Prerak Mankad

Personal information
- Full name: Prerak Nileshkumar Mankad
- Born: 23 April 1994 (age 32) Sirohi, Rajasthan, India
- Batting: Right-handed
- Bowling: Right-arm medium
- Role: Batting allrounder

Domestic team information
- 2016–present: Saurashtra
- 2022: Punjab Kings
- 2023: Lucknow Super Giants

Career statistics
| Competition | FC | LA | T20 |
| Matches | 35 | 43 | 34 |
| Runs scored | 1591 | 1353 | 763 |
| Batting average | 33.08 | 39.79 | 33.17 |
| 100s/50s | 1/11 | 3/7 | 0/6 |
| Top score | 126 | 174 | 72 |
| Balls bowled | 2950 | 1290 | 426 |
| Wickets | 35 | 30 | 20 |
| Bowling average | 37.17 | 33.26 | 30.55 |
| 5 wickets in innings | 0 | 0 | 0 |
| 10 wickets in match | 0 | 0 | 0 |
| Best bowling | 4/46 | 4/54 | 4/48 |
| Catches/stumpings | 29/– | 17/– | 16/– |
- Source: ESPNcricinfo, 1 April 2022

= Prerak Mankad =

Indian cricketer (born 1994)

Prerak Mankad (born 23 April 1994) is an Indian cricketer who plays for Saurashtra.

== Cricketing career ==
On 24 February 2016 he made his first-class debut in the final of the 2015–16 Ranji Trophy. He made his List A debut for Saurashtra in the 2016–17 Vijay Hazare Trophy on 25 February 2017.
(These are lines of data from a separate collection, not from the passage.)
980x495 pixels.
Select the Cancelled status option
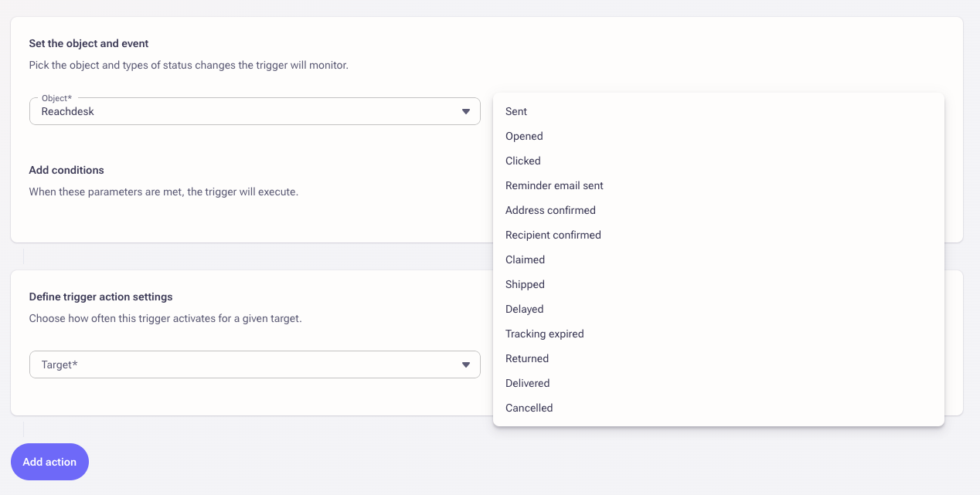point(529,408)
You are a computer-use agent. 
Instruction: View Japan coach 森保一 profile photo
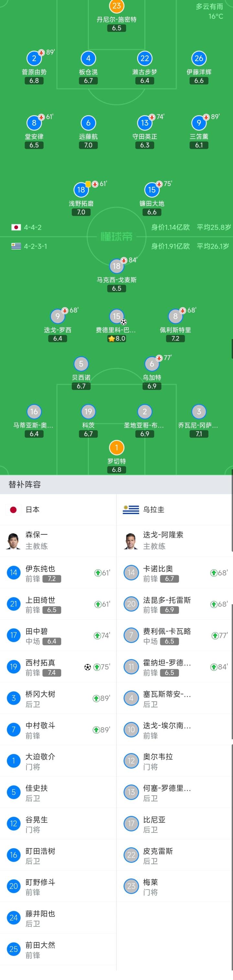point(14,541)
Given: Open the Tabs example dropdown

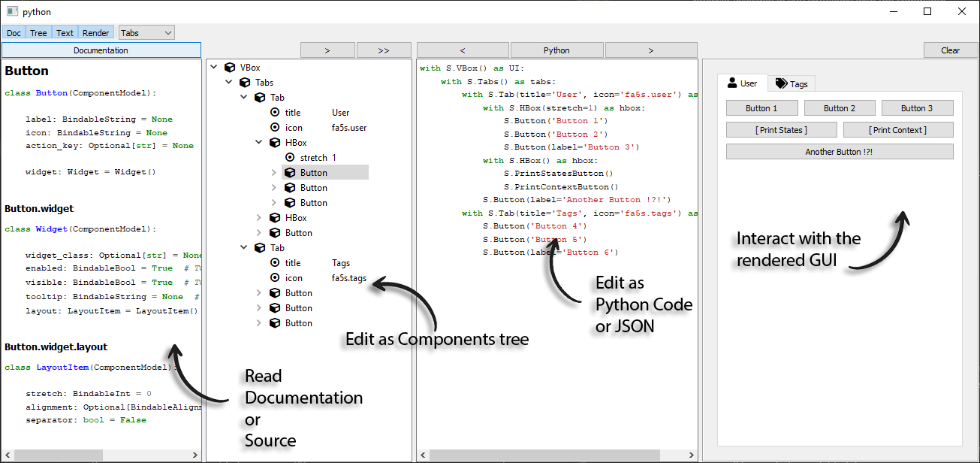Looking at the screenshot, I should click(146, 33).
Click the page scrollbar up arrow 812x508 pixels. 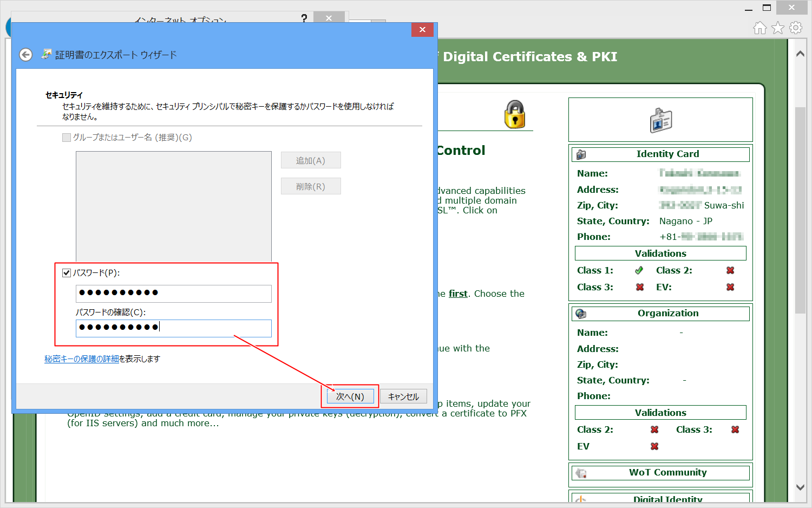pyautogui.click(x=800, y=54)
He was the leading run-scorer for Saurashtra in the 2018–19 Vijay Hazare Trophy, with 212 runs in six matches. In February 2022, he was bought by the Punjab Kings in the auction for the 2022 Indian Premier League tournament. In the 2023 edition of IPL, he was bought by Lucknow Super Giants.